Pirates on the High Seas

Pirates are the equivalent of robbers and dacoits on land; and anyone keeping in touch with the world affairs currently through news or TV is certainly aware of the rising incidents of piracy especially in the Somalian region where dozens of incidents have occurred and are literally happening every other day. Various types of ships are becoming victims of piracy. Let’s learn a few facts about Somalian Piracy and why is it flourishing in that region.

A ship has lot of valuables in cash and kind, not to mention the most valuable of them all - human lives which can be bargained for huge amounts of money. Especially cruise ships have lots of passengers which would be having jewellery, cash, gold etc. Moreover except for Naval warships most commercial ships have hardly any means of defense and are relatively slow moving giant structures which makes them easy targets for piracy.
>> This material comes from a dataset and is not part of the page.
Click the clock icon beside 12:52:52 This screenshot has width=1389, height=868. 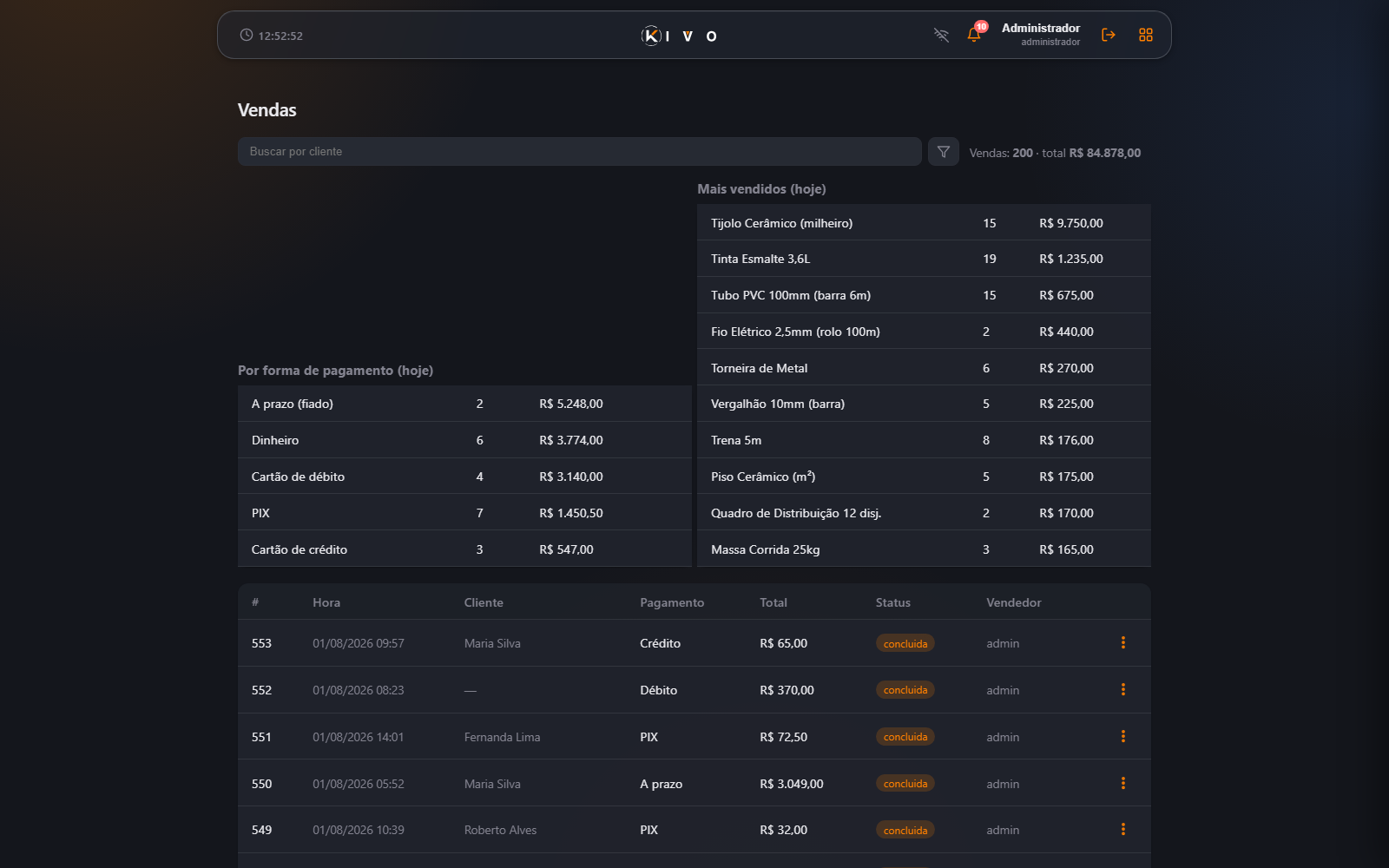tap(247, 36)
Piracy on the Somali Coast

The increase in piratical hijackings in recent years has come almost exclusively from one area of the world. It is regrettable but true that in many people’s minds the troubled nation of Somalia is synonymous with piracy. One thing that has been demonstrated time and again over the years is that a country with an unstable political regime will often find itself exporting crime due to a lack of other, more reliable exports which generally come about via trade agreements. As much as any other country, Somalia fits that bill due to its weak ruling administration and the divided nature of Somalia as a nation. Added to the lack of developmental aid which results from the lack of an infrastructure into which to place it, there is some inevitability about the use of other means to bring in money.

Cost of High Seas Piracy

Some estimates have it that Somali pirates received more than $150 million in ransom over the 12 month period between November 2007 and November 2008. Given the weak conventional economy in Somalia, it is not difficult to see how the conditions have persisted in which the piracy “industry”, for want of a better word, has thrived. The latest figures state that up to 73% of the Somali population live on a daily income of less than US $2.

I think the previous line sums up the main attraction for piracy among the younger generation. Having seen the success of previous pirate operations, young Somali men (in general) are attracted towards the gangs of pirates that recruit in villages. It is not hard to see why they are attracted – taking part in a successful operation can raise a person’s income and status to a point that would be simply impossible by more conventional means.

The Mini Black Economy of Somalia

Although the Federal government has policies that are broadly anti-piracy, their tenuous hold over the country has been a bar to their pursuit of those who break the rules. And for all that these rules, along with personal and religious morality, serve to foster some reluctance to join pirate gangs among young Somalis, this is counteracted by the trappings of great wealth that they witness being enjoyed by people of their age. Furthermore there is the fact that the illegal activity of the pirates has had a positive effect on local, legitimate economies as the pirates spend their newly gained wealth in their home villages. This has enabled certain areas to modernise significantly and to thrive on a financial front – making it all the more difficult to see how the problem of piracy can be tackled at a grass roots level.

Is there an Acceptable Level of Piracy?

All of the above factors do not, of course, make piracy an acceptable pursuit. The act of demanding money with menaces is a significant infringement of the freedom of those who are held while it is demanded. Although numerous pirate gangs have been said to treat their captives well – even providing high levels of comfort and nourishment in order to avoid the captives attempting heroic action along the lines of a citizen’s arrest – the fact remains that they cause a large amount of fear, upset, and commercially, a large level of disruption.